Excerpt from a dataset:
*****

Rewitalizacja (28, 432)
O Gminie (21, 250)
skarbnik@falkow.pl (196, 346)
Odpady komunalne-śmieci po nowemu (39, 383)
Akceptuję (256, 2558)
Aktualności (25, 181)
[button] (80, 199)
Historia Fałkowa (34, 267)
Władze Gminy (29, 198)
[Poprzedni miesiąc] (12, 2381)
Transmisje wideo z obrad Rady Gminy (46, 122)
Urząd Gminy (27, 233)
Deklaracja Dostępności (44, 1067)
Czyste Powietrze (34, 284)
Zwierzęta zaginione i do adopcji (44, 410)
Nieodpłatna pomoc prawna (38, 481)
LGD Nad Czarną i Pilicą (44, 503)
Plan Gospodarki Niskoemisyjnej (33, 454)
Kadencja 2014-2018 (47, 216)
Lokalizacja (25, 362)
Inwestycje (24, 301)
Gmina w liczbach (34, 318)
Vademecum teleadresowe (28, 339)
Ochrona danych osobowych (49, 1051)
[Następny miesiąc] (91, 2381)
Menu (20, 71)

*****

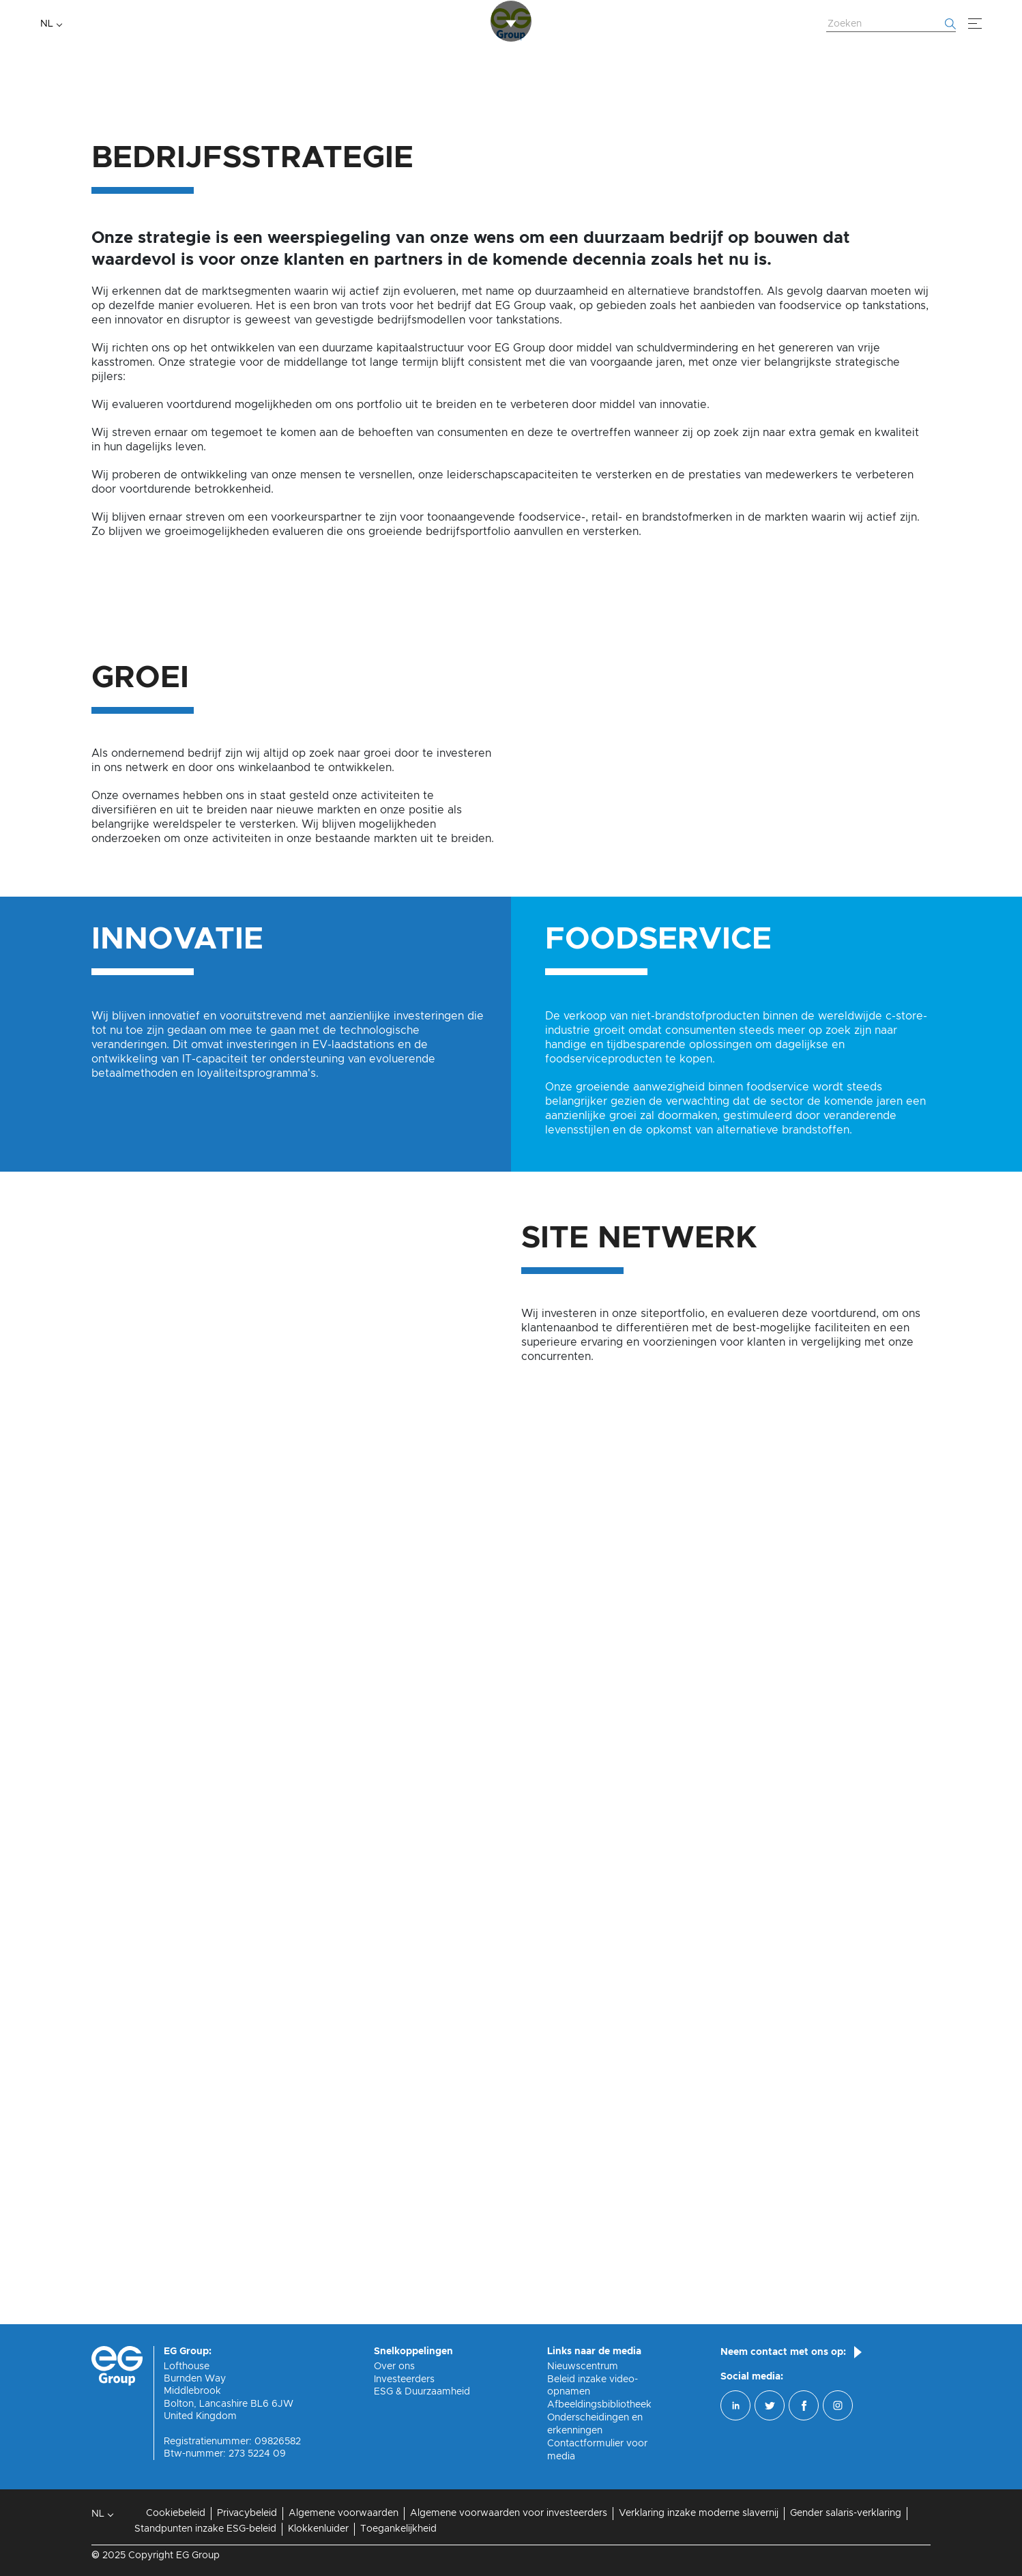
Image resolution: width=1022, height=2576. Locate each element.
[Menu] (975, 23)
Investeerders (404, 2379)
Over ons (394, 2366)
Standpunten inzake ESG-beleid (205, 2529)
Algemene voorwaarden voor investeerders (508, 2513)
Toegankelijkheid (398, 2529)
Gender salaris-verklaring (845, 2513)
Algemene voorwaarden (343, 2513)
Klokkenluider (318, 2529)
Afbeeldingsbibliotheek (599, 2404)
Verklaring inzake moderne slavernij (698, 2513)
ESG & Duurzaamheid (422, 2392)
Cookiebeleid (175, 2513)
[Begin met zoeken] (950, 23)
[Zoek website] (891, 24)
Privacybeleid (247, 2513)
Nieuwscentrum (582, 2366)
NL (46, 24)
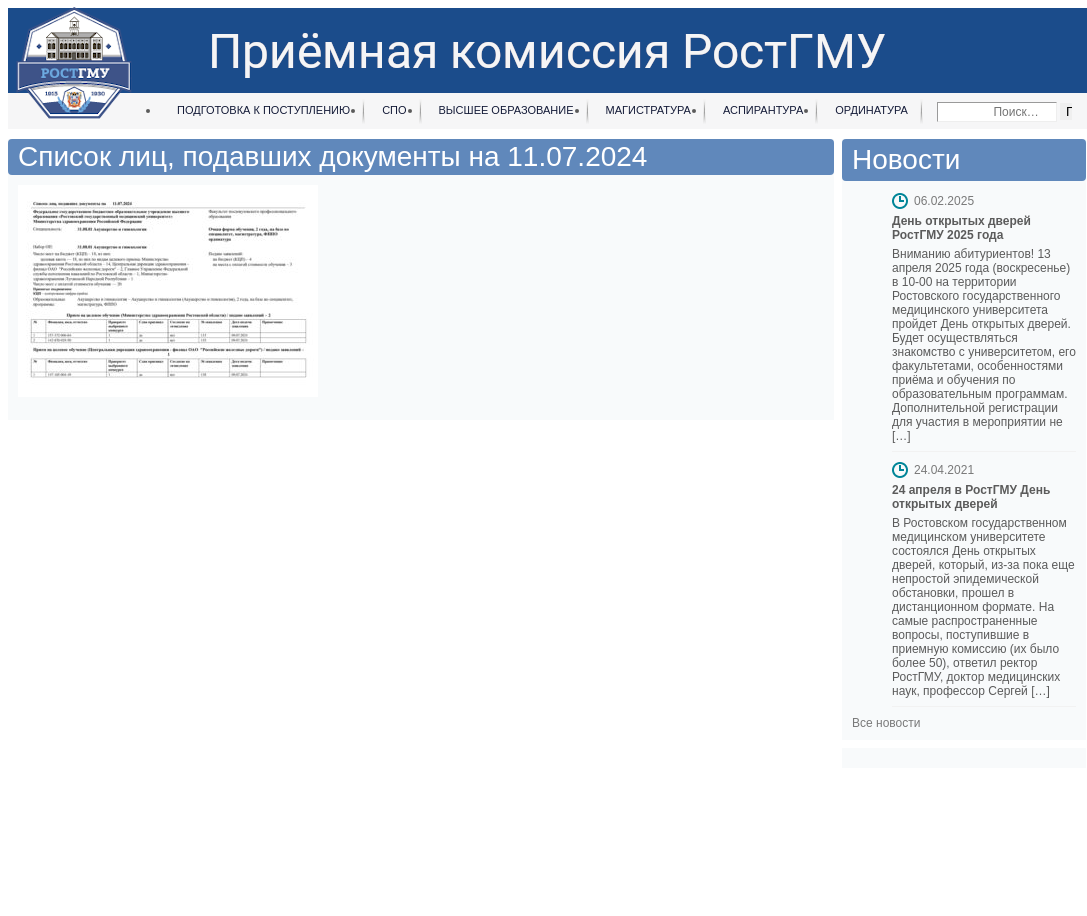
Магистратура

*****

Output the entries above again without changes, beginning at the line that contains "Lokalizacja (25, 362)" and stopping after the line that contains "[Następny miesiąc] (91, 2381)".

Lokalizacja (25, 362)
Inwestycje (24, 301)
Gmina w liczbach (34, 318)
Vademecum teleadresowe (28, 339)
Ochrona danych osobowych (49, 1051)
[Następny miesiąc] (91, 2381)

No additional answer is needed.